Facebook Completes Snapchatification

The never ending snapchatification saga that began with Instagram last August is finally complete. After bringing the Snapchat Stories-inspired feature to Messenger and WhatsApp in the last two months, Facebook officially announced it's being rolled out to its flagship app starting today. Called Stories (what else?), the update brings a bunch of camera-focussed features that lets users take photos and apply filters, stickers and the likes before sharing them either on their Timelines or with a select set of friends (sort of like a mini-Messenger within Facebook which it separated from the main app in 2014). As is the case with Stories elsewhere on Facebook's digital estate, the posts and stories are ephemeral in that they disappear after 24 hours.

Facebook Stories and Direct Messages (Image courtesy: Facebook)

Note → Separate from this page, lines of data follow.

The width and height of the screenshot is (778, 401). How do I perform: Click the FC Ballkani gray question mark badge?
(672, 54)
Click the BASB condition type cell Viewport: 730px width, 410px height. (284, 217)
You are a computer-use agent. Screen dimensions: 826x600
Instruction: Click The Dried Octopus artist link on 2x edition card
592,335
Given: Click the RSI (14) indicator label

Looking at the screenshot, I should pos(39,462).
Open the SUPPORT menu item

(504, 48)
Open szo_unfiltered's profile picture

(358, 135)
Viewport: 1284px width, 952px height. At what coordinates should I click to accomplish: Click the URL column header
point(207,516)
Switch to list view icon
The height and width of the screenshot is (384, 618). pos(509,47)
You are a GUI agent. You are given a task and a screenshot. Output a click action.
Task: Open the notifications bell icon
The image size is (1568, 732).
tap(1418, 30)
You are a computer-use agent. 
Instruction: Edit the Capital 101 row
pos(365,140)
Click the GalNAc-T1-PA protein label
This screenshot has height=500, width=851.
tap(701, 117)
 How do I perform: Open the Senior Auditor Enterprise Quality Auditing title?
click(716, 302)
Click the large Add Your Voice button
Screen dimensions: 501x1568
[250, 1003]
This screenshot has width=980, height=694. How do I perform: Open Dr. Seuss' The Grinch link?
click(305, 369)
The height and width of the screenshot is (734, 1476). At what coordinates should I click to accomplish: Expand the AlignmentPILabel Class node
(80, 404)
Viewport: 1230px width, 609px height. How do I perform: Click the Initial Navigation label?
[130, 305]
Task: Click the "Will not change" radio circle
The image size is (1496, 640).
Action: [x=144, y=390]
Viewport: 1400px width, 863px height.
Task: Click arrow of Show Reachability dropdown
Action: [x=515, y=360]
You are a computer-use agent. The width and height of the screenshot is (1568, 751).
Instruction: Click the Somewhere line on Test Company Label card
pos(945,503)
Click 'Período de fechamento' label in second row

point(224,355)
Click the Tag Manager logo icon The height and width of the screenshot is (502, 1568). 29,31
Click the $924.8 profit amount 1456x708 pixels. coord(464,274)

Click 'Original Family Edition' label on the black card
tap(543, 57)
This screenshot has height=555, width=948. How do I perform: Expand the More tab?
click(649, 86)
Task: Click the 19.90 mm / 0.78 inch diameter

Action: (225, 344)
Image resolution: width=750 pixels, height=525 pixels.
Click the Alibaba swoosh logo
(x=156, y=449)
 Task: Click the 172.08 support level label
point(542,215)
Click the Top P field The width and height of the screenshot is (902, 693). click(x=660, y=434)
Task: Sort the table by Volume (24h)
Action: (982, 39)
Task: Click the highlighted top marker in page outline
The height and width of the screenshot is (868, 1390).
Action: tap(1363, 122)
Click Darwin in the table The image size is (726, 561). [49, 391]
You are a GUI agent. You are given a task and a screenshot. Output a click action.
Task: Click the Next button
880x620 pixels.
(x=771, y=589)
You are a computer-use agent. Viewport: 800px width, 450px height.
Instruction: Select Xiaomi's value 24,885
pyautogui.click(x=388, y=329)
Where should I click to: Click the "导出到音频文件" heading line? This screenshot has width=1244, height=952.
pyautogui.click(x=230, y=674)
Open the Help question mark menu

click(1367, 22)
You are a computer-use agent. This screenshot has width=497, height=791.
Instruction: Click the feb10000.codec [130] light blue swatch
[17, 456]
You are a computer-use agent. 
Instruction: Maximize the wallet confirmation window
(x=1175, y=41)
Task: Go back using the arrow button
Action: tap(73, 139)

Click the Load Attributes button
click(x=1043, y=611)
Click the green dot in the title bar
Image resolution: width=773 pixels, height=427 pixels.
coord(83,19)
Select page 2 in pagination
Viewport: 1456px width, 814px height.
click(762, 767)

That Facebook is willing to give Stories more prominence over the traditional News Feed by putting them on top speaks volumes about the importance the social network is attaching to visual communication over text and other formats. In addition, by doing so in four different ways across Facebook, Instagram, WhatsApp and Messenger, it so appears that it is ready to risk messing with the overall user experience come what may (even if it restored some of the lost functionality in WhatsApp after backlash). Setting aside the fact that whether this relentless adoption may lead to a feature fatigue (in return secretly hoping that users ditch its rival Snapchat altogether), the enticing aspect is of course is its transient nature, which may spur reluctant, privacy-conscious users to share more knowing that their stories will be automatically deleted in 24 hours.